В данной статье мы остановимся на вопросах восприятия, понимания и
запоминания текста на неязыковых факультетах с целью совершенствования
русской устной и письменной речи студентов. Сошлёмся на указание о том, что
«текст – это результат взаимодействия кодирования и декодирования,
озвучивания и понимания сообщения. Понимание состоит в адекватном
воспроизведении слушающим той информации, того сообщения, которые были
закодированы говорящим (пишущим) в тексте» [1; 204].
На неязыковых факультетах в курсе «Профессионально-ориентированный
русский язык» основной частью является раздел «Совершенствование навыков
профессиональной устной и письменной речи». С этой целью на занятиях
активно используются тексты-притчи разной тематики, подбор которых по
возможности осуществляется с учётом профессиональной направленности [5].
Мы исходим из положения, что тексты притч, необычных историй и
комментарии к ним вызывают особый интерес к их чтению.
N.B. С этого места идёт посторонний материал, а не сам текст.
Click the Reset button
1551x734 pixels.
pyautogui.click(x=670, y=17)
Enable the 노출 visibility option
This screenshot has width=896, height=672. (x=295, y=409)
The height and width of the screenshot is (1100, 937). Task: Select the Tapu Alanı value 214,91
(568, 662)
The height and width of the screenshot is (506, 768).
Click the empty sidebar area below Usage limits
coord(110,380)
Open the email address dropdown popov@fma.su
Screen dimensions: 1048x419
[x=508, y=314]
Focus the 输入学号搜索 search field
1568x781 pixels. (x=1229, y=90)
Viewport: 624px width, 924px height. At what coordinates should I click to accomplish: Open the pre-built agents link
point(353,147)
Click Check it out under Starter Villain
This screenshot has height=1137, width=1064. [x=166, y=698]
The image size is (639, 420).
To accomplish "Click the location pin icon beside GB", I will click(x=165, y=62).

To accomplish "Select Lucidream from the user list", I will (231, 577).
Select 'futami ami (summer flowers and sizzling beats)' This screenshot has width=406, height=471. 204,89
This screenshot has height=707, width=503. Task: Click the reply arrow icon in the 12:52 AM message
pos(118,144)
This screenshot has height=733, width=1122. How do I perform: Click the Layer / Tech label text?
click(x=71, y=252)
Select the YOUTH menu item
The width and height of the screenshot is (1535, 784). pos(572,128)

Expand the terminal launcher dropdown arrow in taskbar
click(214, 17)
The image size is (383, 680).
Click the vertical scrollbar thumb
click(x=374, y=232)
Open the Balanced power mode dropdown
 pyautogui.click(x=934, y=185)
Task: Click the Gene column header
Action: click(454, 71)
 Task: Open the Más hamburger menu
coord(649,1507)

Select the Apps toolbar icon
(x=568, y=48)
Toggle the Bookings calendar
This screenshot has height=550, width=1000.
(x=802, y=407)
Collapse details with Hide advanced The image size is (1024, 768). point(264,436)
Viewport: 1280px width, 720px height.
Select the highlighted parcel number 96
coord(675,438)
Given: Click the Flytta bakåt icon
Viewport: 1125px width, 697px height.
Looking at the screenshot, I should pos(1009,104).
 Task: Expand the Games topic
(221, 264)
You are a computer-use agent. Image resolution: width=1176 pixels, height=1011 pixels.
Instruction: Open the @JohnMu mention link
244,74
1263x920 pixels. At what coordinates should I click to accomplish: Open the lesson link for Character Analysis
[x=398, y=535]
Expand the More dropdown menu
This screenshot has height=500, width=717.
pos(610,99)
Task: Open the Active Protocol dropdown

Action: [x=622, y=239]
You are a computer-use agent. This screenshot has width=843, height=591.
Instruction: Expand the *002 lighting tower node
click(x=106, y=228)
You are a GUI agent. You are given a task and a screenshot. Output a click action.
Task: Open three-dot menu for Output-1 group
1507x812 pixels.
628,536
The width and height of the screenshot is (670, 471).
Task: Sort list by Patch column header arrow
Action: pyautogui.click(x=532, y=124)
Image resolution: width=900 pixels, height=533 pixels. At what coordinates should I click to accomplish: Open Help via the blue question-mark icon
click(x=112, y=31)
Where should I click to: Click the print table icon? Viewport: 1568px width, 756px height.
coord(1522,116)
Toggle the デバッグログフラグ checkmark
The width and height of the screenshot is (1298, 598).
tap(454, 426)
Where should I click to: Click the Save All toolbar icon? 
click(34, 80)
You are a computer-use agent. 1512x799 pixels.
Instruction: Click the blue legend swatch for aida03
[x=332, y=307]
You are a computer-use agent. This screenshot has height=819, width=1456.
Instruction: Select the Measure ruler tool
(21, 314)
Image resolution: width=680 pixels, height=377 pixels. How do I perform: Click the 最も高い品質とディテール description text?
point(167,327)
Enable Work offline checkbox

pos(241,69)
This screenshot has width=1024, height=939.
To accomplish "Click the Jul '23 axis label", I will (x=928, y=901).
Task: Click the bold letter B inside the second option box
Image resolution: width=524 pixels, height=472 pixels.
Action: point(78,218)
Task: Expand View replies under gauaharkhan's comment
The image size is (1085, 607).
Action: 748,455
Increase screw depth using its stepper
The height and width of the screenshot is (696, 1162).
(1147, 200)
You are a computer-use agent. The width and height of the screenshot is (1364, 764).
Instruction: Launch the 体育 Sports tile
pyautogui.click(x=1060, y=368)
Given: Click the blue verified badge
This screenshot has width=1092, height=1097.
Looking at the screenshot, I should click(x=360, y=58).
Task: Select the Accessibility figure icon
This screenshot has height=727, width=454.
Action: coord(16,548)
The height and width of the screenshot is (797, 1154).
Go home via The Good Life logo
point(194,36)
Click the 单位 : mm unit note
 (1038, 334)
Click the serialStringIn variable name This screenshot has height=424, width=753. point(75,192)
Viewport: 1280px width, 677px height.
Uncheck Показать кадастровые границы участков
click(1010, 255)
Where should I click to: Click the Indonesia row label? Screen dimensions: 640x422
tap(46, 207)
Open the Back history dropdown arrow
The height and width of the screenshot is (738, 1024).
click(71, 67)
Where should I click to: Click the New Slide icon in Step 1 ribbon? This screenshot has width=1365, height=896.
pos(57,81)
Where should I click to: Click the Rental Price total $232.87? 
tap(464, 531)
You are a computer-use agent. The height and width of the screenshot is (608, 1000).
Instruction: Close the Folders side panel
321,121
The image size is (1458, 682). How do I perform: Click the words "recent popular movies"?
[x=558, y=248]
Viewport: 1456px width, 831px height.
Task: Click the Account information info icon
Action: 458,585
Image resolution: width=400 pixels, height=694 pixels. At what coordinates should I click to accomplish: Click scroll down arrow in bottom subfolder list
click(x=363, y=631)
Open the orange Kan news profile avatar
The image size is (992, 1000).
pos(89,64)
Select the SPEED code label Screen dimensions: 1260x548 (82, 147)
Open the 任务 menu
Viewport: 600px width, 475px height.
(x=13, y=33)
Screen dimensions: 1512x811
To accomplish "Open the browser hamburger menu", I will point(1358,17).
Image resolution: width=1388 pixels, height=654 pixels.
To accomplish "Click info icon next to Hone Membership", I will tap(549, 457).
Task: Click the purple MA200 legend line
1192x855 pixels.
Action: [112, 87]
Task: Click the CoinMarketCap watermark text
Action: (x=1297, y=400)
Притча «как школа
красноречия», как речевой жанр требует от обучаемого особого внимания: ему
не просто даётся нечто закодированное, от него требуется восприятие
заложенного в притче импульса и одновременное следование ему [8].
Тексты-притчи о мыслителях Востока становятся востребованными
студентами гуманитарных специальностей в современных их интерпретациях,
благодаря их семантическому, прагматическому и творческому потенциалу.
Такого рода прецедентные тексты становятся средством характеристики и
оценки объекта действительности, а также источником нахождения новых,
оригинальных смысловых решений. Органично вписываясь в новый контекст,
феномен притчи актуализирует свои глубинные смыслы.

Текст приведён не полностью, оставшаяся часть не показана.